Provided material

──────

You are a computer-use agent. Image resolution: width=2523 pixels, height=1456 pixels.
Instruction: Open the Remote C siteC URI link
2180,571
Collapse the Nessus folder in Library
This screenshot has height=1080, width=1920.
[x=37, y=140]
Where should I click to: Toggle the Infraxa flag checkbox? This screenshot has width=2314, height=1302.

──────

What to do
Every line above should be written out again, unchanged.

Task output
You are a computer-use agent. Image resolution: width=2523 pixels, height=1456 pixels.
Instruction: Open the Remote C siteC URI link
2180,571
Collapse the Nessus folder in Library
This screenshot has height=1080, width=1920.
[x=37, y=140]
Where should I click to: Toggle the Infraxa flag checkbox? This screenshot has width=2314, height=1302.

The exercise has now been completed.